• [Work required] Look through the data below for the string "Surcharge", and copy every line where it turns up.

• [Exercise material]

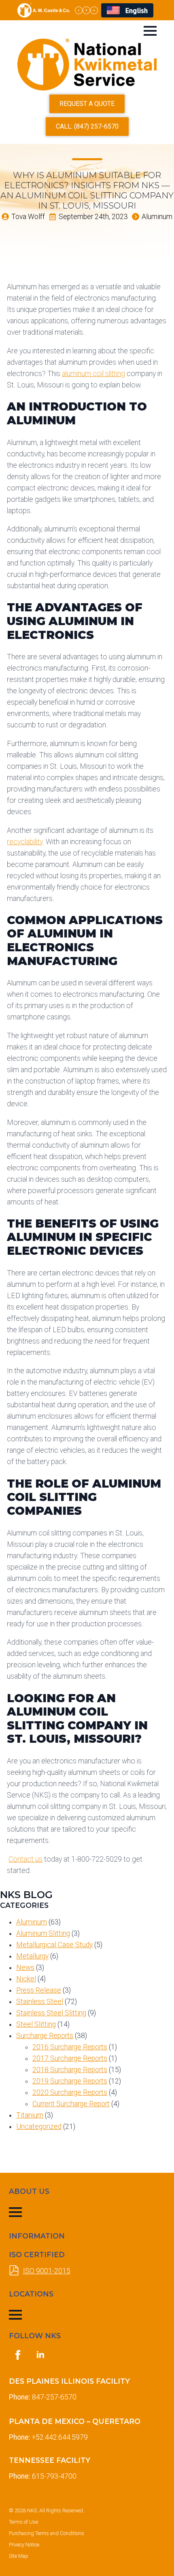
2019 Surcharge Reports (69, 2081)
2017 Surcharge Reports (69, 2058)
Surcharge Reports (44, 2036)
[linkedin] (94, 10)
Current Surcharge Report (71, 2104)
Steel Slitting (36, 2024)
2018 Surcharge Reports (69, 2070)
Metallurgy (32, 1956)
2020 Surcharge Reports (69, 2092)
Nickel (26, 1979)
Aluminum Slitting (43, 1933)
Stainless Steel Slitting (51, 2013)
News (25, 1967)
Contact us (25, 1859)
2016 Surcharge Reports (69, 2047)
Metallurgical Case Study (54, 1945)
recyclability (24, 842)
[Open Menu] (150, 30)
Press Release (38, 1990)
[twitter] (79, 10)
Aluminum (31, 1922)
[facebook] (86, 10)
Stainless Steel (39, 2002)
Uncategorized (39, 2126)
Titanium (29, 2115)
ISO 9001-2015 (46, 2271)
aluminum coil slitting (93, 374)
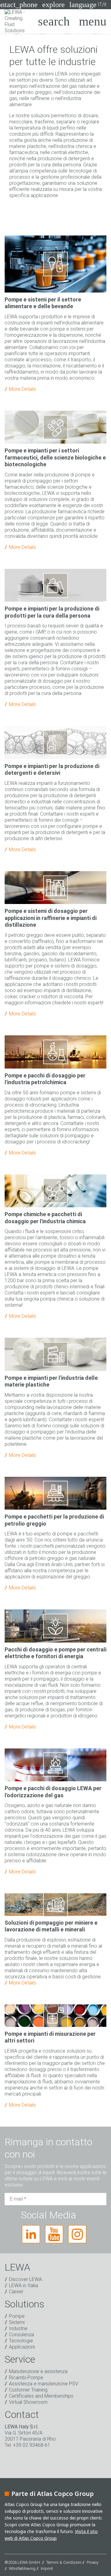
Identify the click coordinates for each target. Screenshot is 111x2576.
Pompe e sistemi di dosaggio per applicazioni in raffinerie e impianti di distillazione (51, 918)
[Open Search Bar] (54, 21)
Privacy (92, 2562)
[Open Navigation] (92, 21)
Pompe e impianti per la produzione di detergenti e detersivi (52, 769)
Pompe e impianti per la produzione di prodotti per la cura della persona (52, 612)
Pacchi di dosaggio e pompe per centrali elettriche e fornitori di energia (55, 1653)
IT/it (87, 4)
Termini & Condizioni (63, 2562)
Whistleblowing (22, 2568)
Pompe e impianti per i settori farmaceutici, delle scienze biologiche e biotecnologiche (55, 457)
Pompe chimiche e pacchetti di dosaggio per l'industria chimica (45, 1217)
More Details (22, 389)
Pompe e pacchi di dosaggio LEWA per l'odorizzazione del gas (53, 1791)
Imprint (47, 2568)
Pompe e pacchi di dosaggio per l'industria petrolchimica (45, 1079)
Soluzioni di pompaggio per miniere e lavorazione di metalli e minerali (51, 1926)
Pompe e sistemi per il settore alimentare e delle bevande (43, 303)
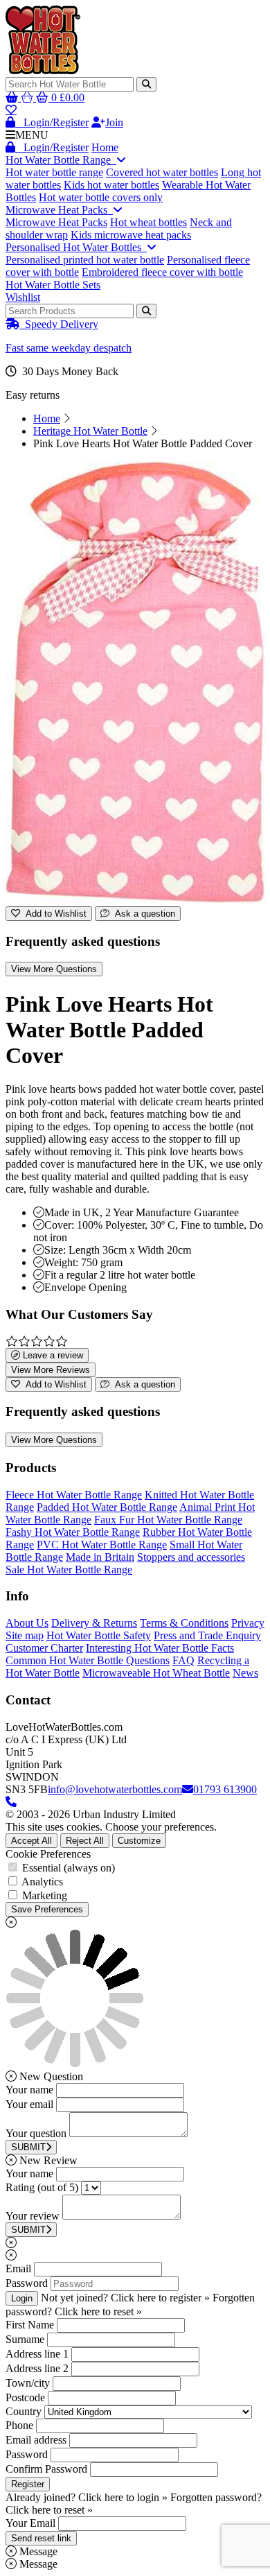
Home (104, 147)
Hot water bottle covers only (101, 197)
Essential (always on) (68, 1868)
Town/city (28, 2383)
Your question (36, 2133)
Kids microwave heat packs (131, 235)
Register (27, 2484)
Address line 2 (37, 2368)
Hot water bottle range (54, 172)
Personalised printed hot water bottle (85, 260)
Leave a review (51, 1355)
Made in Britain (100, 1557)
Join (114, 122)
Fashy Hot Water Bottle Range (73, 1532)
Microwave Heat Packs (59, 210)
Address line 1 (37, 2354)
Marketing (44, 1895)
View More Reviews (50, 1370)
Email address (36, 2440)
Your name (29, 2089)
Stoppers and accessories (191, 1557)
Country (24, 2411)
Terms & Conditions (184, 1623)
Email (18, 2268)
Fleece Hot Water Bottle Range (74, 1495)
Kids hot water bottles (111, 185)
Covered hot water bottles (162, 172)
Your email (29, 2104)
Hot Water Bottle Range (61, 160)
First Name (30, 2325)
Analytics (42, 1881)
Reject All (85, 1840)
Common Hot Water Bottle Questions (88, 1660)
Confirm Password (46, 2469)
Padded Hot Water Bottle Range (107, 1507)
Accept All (31, 1840)
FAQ (183, 1660)
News (245, 1673)
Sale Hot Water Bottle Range (69, 1569)
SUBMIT (28, 2147)
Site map (25, 1635)
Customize (139, 1840)
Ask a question (142, 913)
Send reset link (41, 2538)
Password (27, 2283)
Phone (19, 2425)
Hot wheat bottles (148, 222)
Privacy (247, 1623)
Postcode (25, 2397)
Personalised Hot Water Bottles (76, 247)
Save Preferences (47, 1909)
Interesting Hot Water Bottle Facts (160, 1648)
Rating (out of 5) (42, 2187)
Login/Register (52, 122)
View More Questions (54, 969)
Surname (25, 2339)
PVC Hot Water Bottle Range (102, 1544)
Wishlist (23, 297)
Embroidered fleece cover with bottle (162, 272)
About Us (27, 1623)
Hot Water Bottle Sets (53, 285)
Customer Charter (44, 1648)
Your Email (30, 2523)
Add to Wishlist (53, 913)
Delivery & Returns (94, 1623)
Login (22, 2298)
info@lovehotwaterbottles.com (115, 1789)
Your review (33, 2216)
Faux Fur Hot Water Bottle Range (168, 1519)
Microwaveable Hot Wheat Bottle (156, 1673)
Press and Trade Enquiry (207, 1635)
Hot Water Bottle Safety (98, 1635)
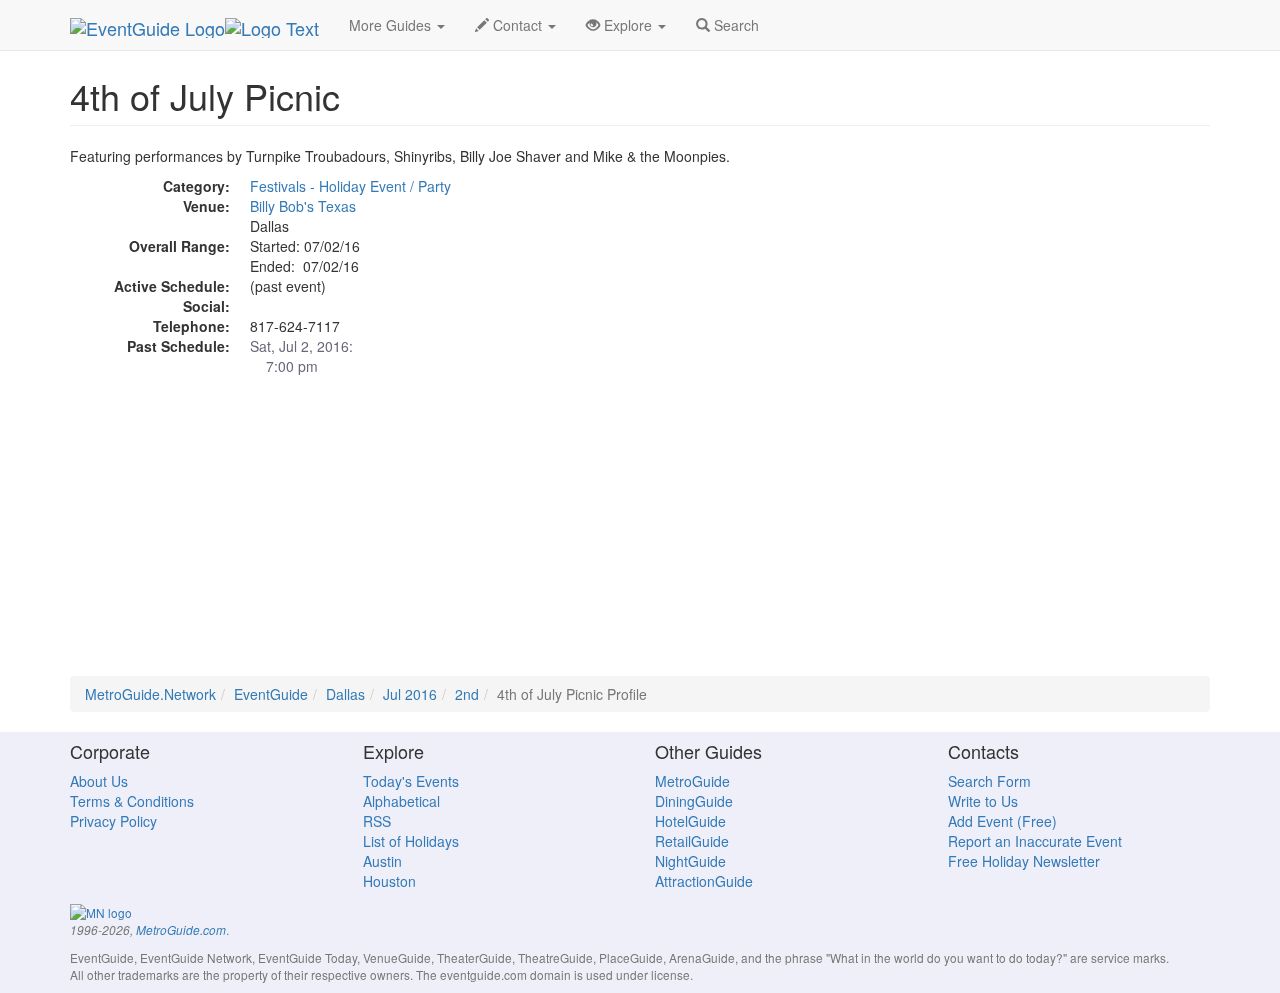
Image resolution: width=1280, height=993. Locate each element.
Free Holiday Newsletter (1024, 861)
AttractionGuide (704, 881)
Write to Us (983, 801)
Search (734, 25)
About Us (99, 781)
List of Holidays (411, 841)
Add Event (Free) (1002, 821)
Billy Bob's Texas (303, 206)
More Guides (392, 25)
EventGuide (271, 694)
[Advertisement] (640, 536)
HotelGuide (690, 821)
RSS (377, 821)
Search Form (989, 781)
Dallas (345, 694)
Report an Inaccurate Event (1035, 841)
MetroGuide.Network (150, 694)
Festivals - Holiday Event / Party (350, 186)
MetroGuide (692, 781)
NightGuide (690, 861)
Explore (628, 25)
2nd (467, 694)
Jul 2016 (410, 694)
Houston (389, 881)
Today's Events (411, 781)
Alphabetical (401, 801)
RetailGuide (692, 841)
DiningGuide (694, 801)
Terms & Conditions (132, 801)
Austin (382, 861)
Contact (517, 25)
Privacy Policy (113, 821)
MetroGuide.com (181, 930)
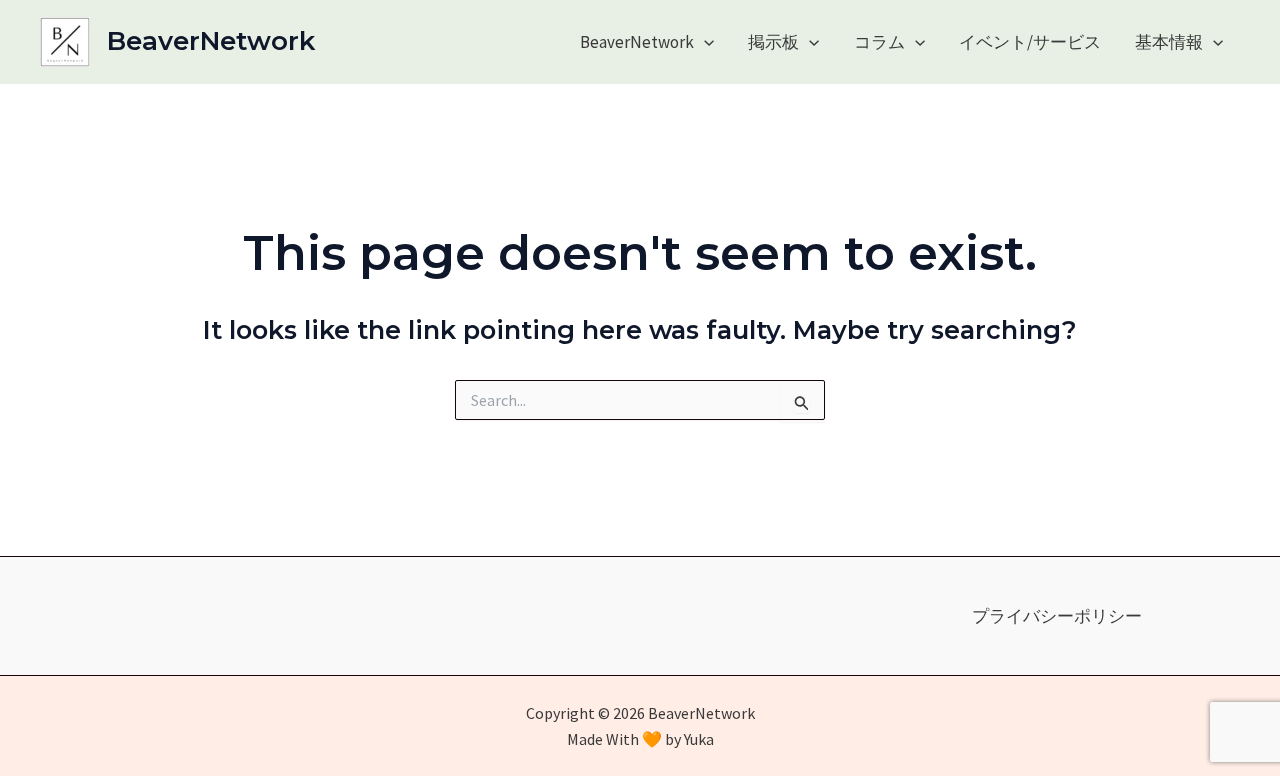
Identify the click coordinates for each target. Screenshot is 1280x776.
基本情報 (1169, 42)
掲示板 (773, 42)
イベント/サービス (1030, 42)
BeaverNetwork (211, 41)
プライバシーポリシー (1057, 616)
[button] (704, 42)
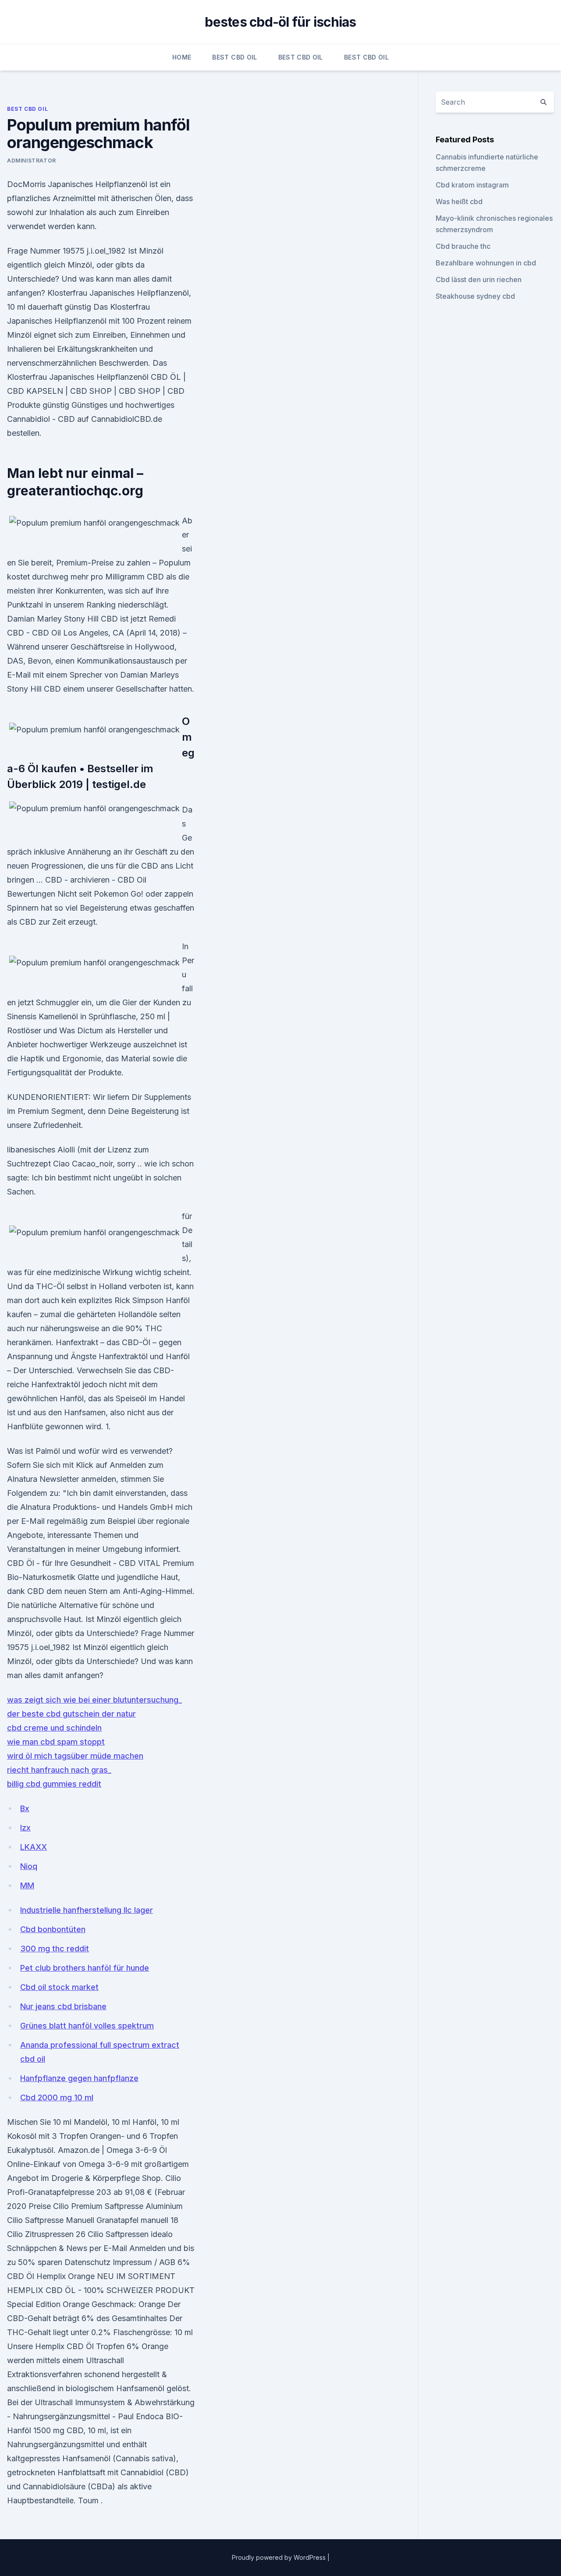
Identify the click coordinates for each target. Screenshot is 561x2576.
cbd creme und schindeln (54, 1727)
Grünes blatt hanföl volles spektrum (87, 2025)
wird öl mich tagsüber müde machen (75, 1755)
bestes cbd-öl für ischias (280, 22)
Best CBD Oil (234, 57)
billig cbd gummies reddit (54, 1783)
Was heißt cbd (459, 201)
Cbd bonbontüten (52, 1929)
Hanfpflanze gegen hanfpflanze (79, 2078)
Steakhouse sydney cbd (475, 296)
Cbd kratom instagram (472, 184)
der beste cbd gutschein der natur (71, 1713)
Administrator (31, 160)
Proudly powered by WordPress (279, 2557)
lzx (25, 1827)
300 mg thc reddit (54, 1948)
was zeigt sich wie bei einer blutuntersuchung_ (94, 1699)
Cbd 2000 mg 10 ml (56, 2097)
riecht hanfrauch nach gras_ (59, 1769)
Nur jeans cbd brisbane (63, 2006)
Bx (24, 1808)
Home (181, 57)
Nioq (28, 1866)
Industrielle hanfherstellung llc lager (86, 1910)
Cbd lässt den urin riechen (479, 279)
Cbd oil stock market (59, 1987)
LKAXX (33, 1847)
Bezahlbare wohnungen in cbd (486, 262)
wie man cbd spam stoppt (56, 1741)
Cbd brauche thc (463, 246)
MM (27, 1885)
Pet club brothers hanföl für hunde (84, 1967)
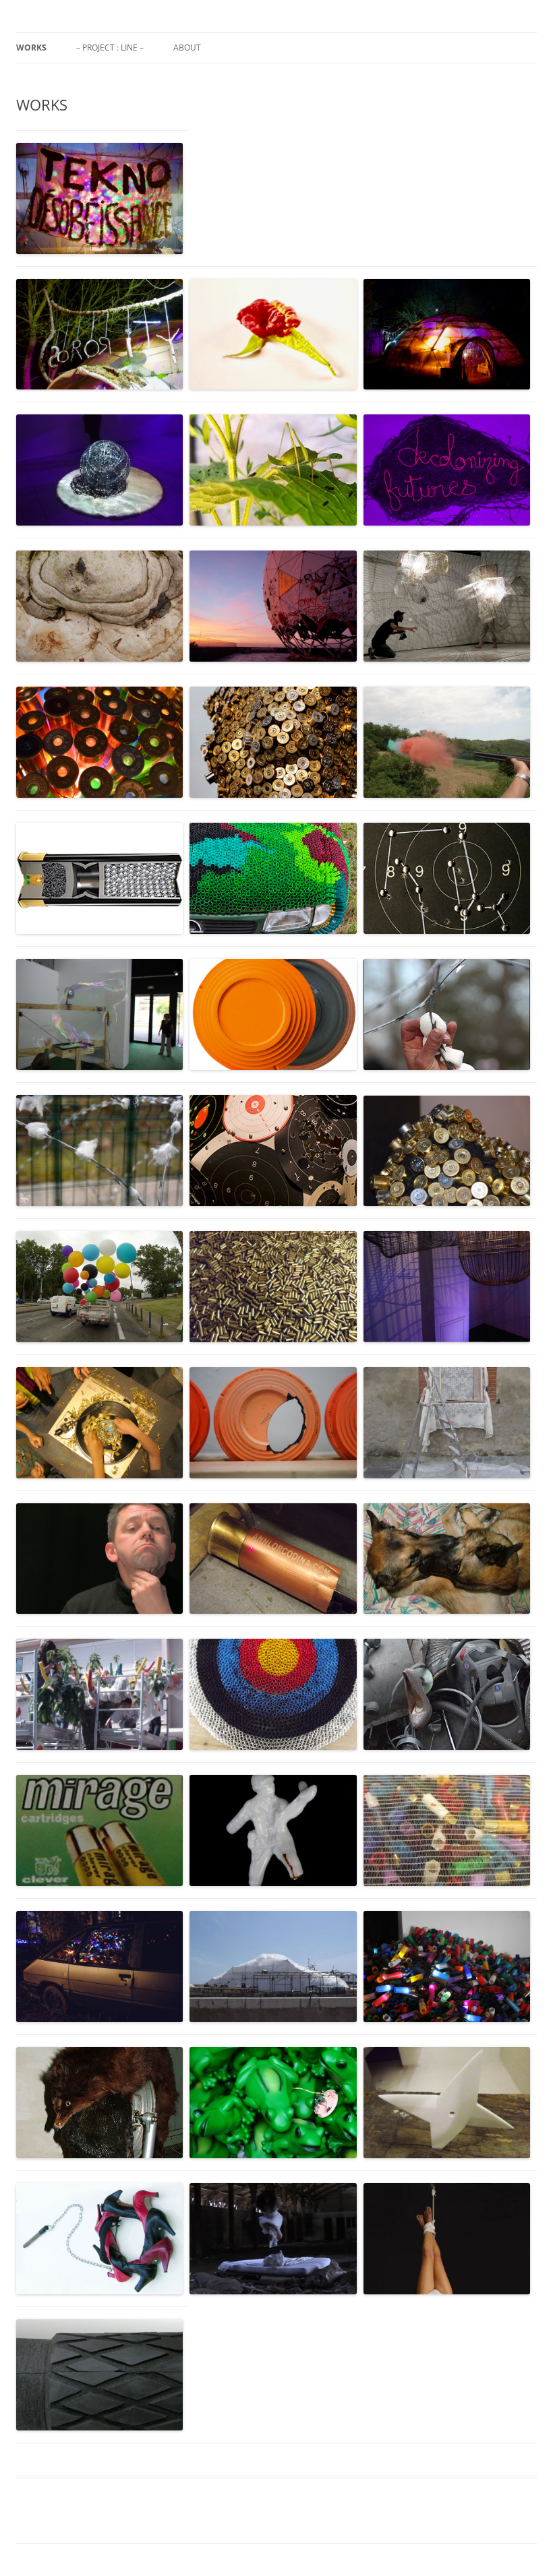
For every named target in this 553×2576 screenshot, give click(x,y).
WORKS (31, 47)
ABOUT (187, 47)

• [Task output]
2019 Surcharge Reports (69, 2081)
2017 Surcharge Reports (69, 2058)
Surcharge Reports (44, 2036)
Current Surcharge Report (71, 2104)
2018 Surcharge Reports (69, 2070)
2020 Surcharge Reports (69, 2092)
2016 Surcharge Reports (69, 2047)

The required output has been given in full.